Although Microsoft has released the first beta of its Windows Vista client operating system -- as well as a test version of its next server operating system -- only corporate users who are members of Microsoft's MSDN development program, TechNet or Windows Vista Technical Beta Program can download the software
One newly detailed client feature expected to appeal to corporate IT shops in Windows Vista is User Account Protection, which will enable administrators to give end users only the system privileges they need to do their work.
One IT manager, who asked not to be named, said his company has been forced to assign administrator privileges to many users because of application requirements and logistics. The company's limited IT staff doesn't have time to make changes to all remote laptops, so users are allowed to make simple changes on their own. But that isn't the desired approach. "We're trying to get more and more off the admin (setting)," the IT manager said.

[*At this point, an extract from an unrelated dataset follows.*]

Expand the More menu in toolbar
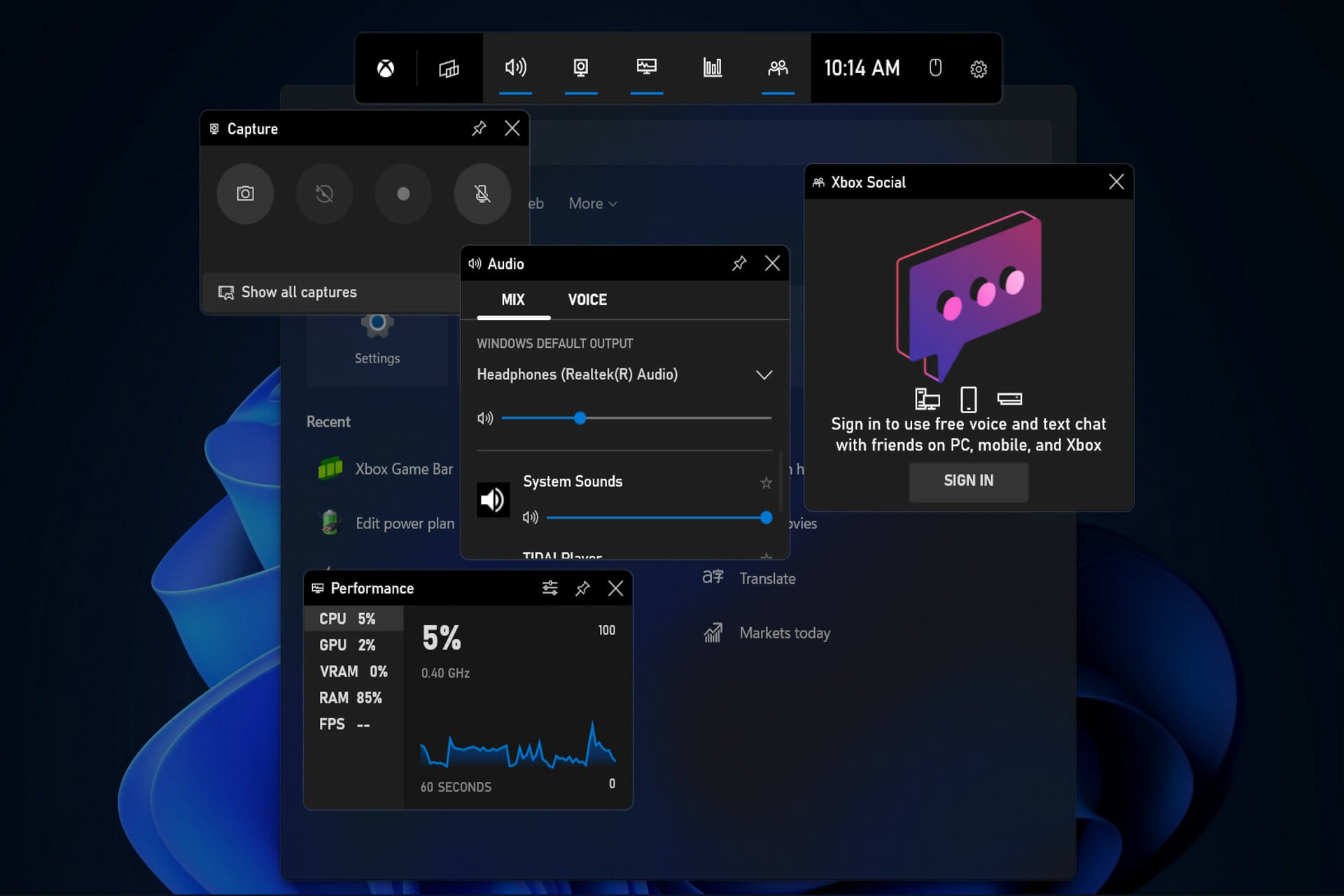 tap(590, 203)
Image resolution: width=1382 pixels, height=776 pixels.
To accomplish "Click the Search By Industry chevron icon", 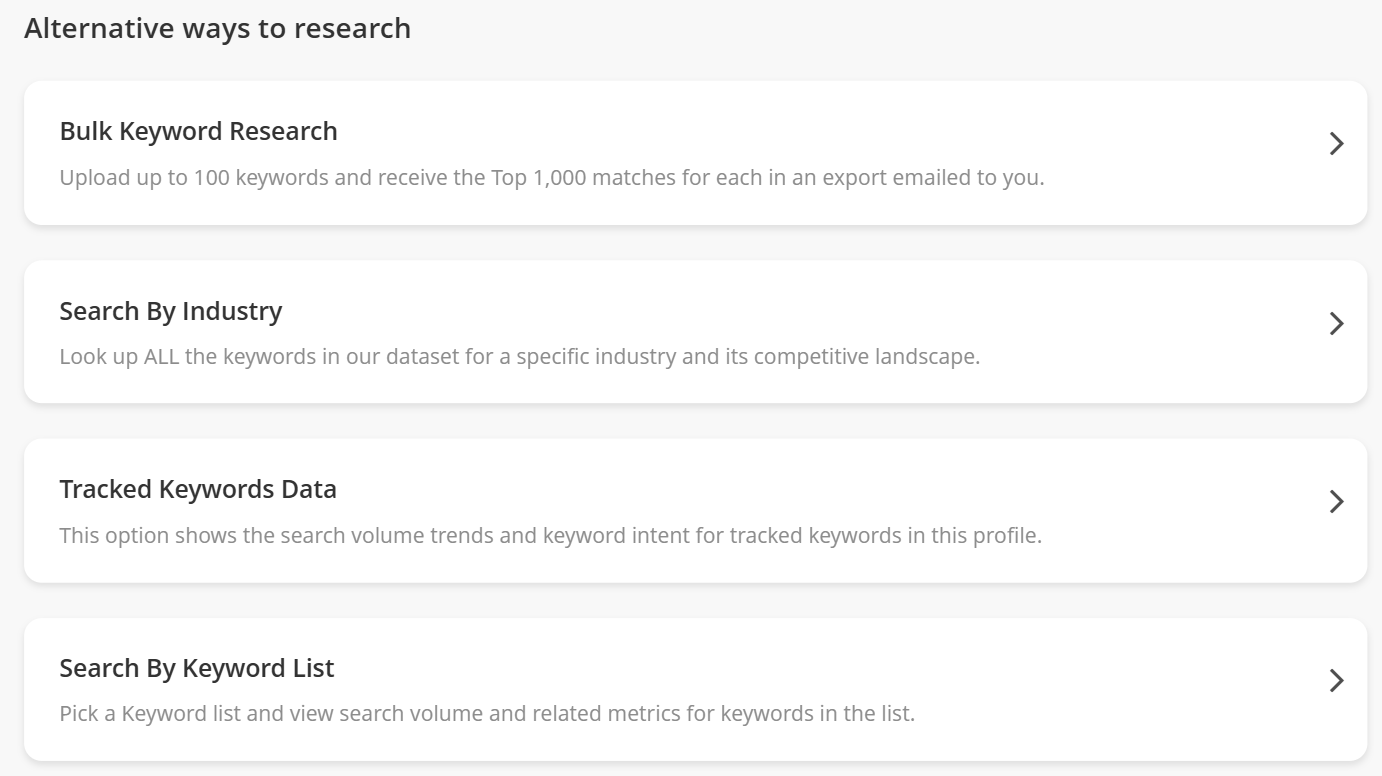I will 1336,323.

Michael Silver, an analyst at Gartner, estimated that he received 100 calls last year from clients who wanted to lock down end users' systems. He said even some mainstream software applications require users to run in administrator mode.

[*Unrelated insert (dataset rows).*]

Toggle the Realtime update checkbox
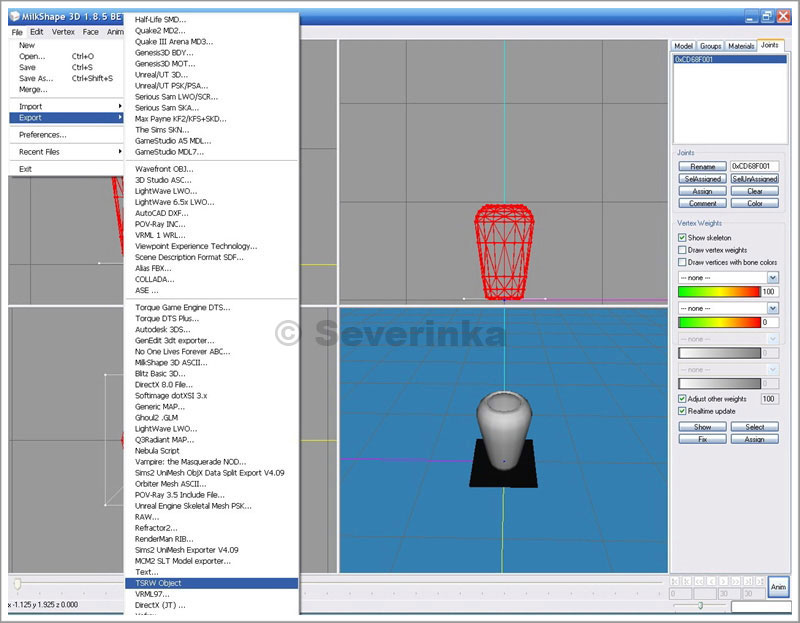The height and width of the screenshot is (623, 800). (x=682, y=411)
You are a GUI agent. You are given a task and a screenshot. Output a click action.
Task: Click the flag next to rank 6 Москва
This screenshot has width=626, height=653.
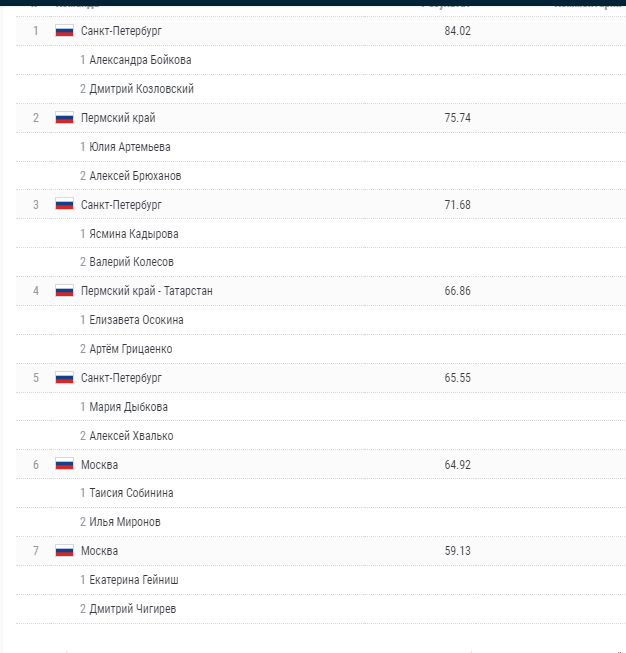(65, 465)
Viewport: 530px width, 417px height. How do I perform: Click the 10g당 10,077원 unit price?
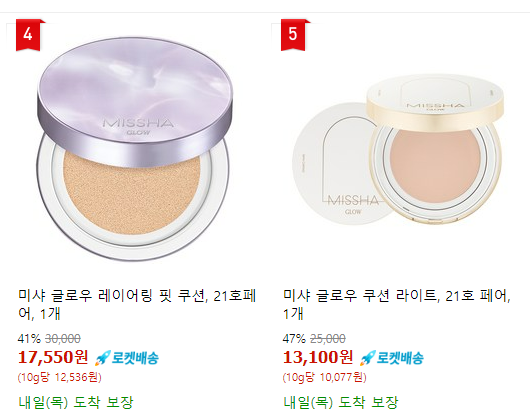tap(324, 377)
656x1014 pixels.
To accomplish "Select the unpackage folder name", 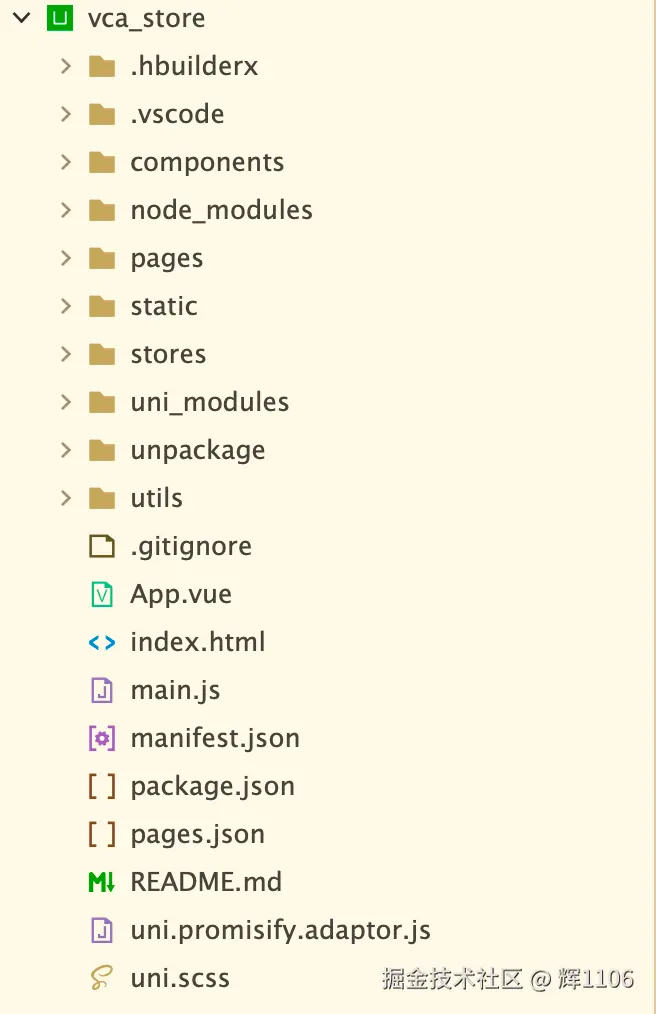I will click(x=197, y=450).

Microsoft's research indicates that 85 percent of corporate users and 97 percent of consumers are running their machines as administrators, according to Neil Charney, a director of product management at the software vendor. Charney said the company is hoping those percentages will decline as a result of the User Account Protection feature.

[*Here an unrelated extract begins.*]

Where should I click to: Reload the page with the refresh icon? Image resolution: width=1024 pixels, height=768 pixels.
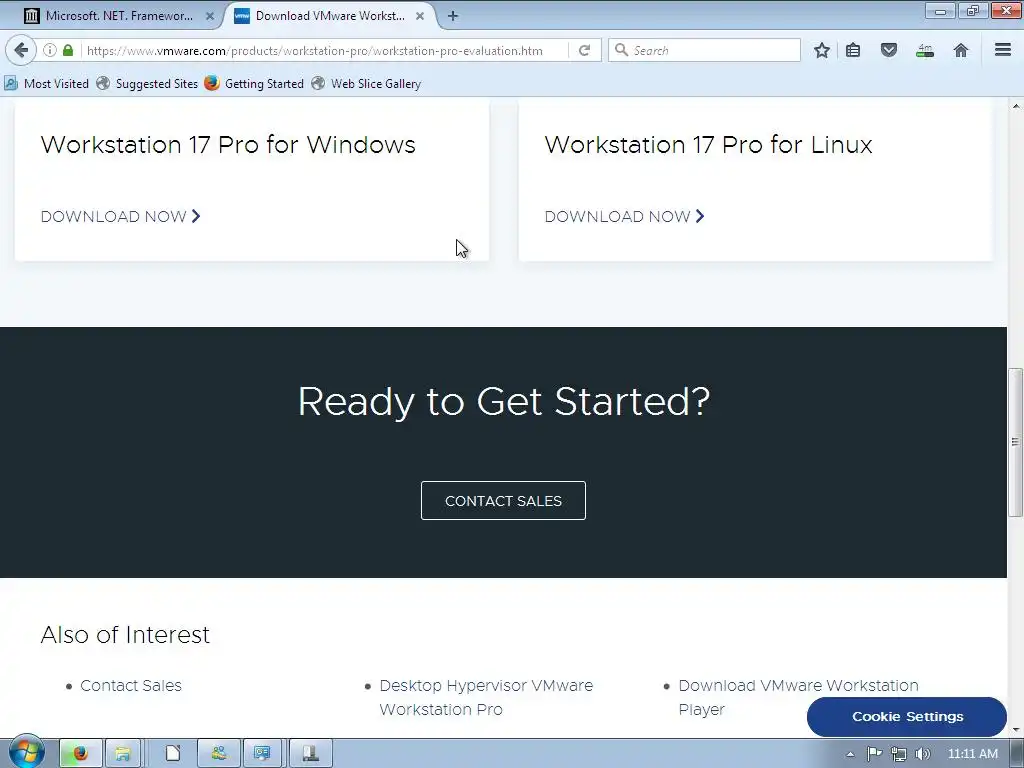(584, 50)
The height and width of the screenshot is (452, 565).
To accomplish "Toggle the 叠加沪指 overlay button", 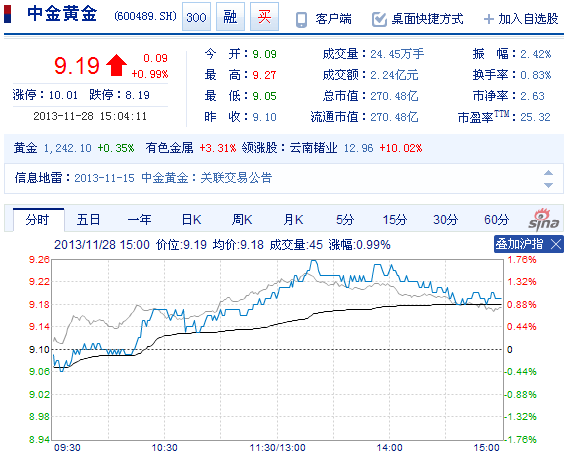I will pyautogui.click(x=519, y=244).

Another IT pain point Microsoft hopes to address through Windows Vista is the installation of software images on systems. A new feature will provide IT managers with a single file that contains complete installation images.
Charney said IT shops now have to create separate images for users who speak different languages or for PCs with differing application allotments. Windows Vista includes a tool called xImage for building images, and IT staffers will be able to store one image with multiple deployment configurations, he said.
But Silver said many companies already have turned to third-party products to address their imaging needs.
For example, at Atco, no more than 200 of the 3,500 desktops have the same operating systems configuration, so the company's IT arm, Atco I-Tek, had to devise a solution to the imaging problem. The IT shop creates an image of the core operating system, customizes it and then distributes it using IBM's Tivoli software, said Bruce Schmidt, workstation architecture and configuration team lead.
Schmidt said Atco will have to be "extremely compelled" to move from Windows XP to Windows Vista, particularly since its volume-licensing deal has expired. He said the company is currently "going through the pain" of installing XP Service Pack 2. "Do we want to go through another operating system upgrade? I don't know. We'd have to take a look at it," he said.